*EXERCISE:* What is needed is an exact copy of the lines from the one containing "The height and" through the last line of the records below, with no pictures.
..............................
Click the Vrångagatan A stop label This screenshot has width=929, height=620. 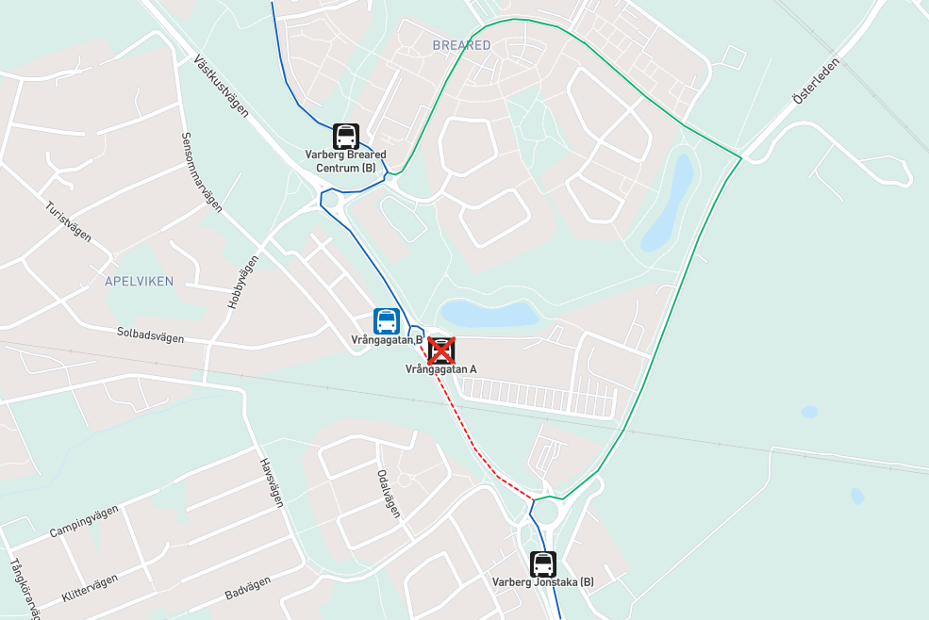click(440, 369)
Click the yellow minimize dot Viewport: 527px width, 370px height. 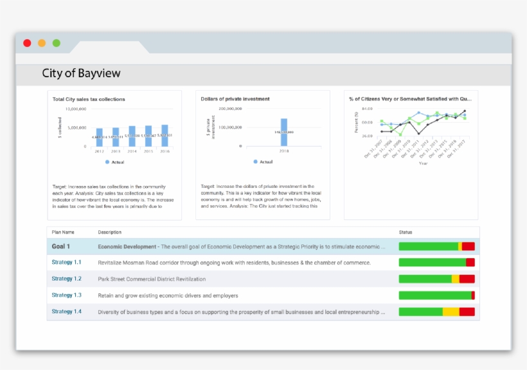click(x=42, y=43)
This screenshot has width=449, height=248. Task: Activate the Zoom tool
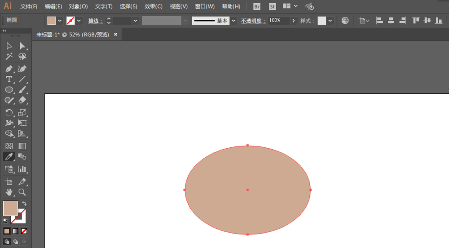22,192
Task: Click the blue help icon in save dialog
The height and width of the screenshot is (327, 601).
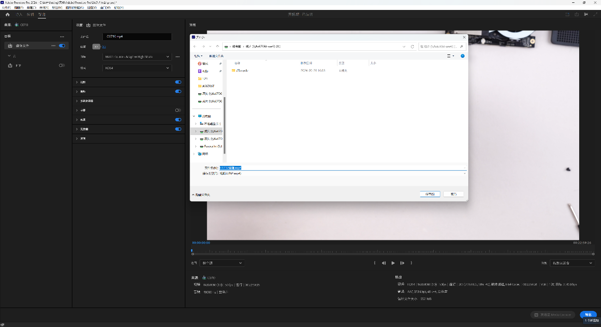Action: (463, 56)
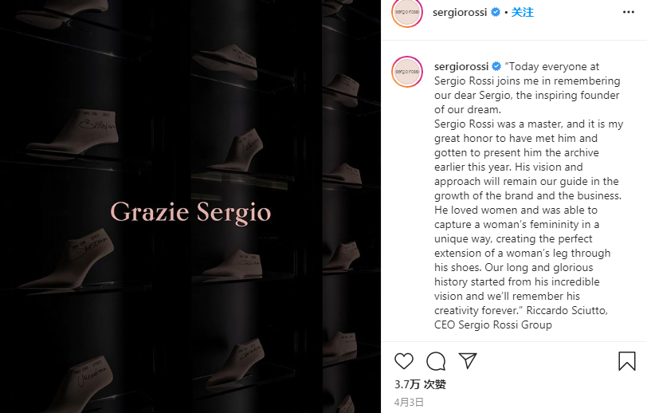Open the sergiorossi profile picture in the header

pyautogui.click(x=407, y=12)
..............................
*WRITTEN ANSWER:*
The height and width of the screenshot is (327, 601).
Action: (463, 56)
Open the sergiorossi profile picture in the header

pyautogui.click(x=407, y=12)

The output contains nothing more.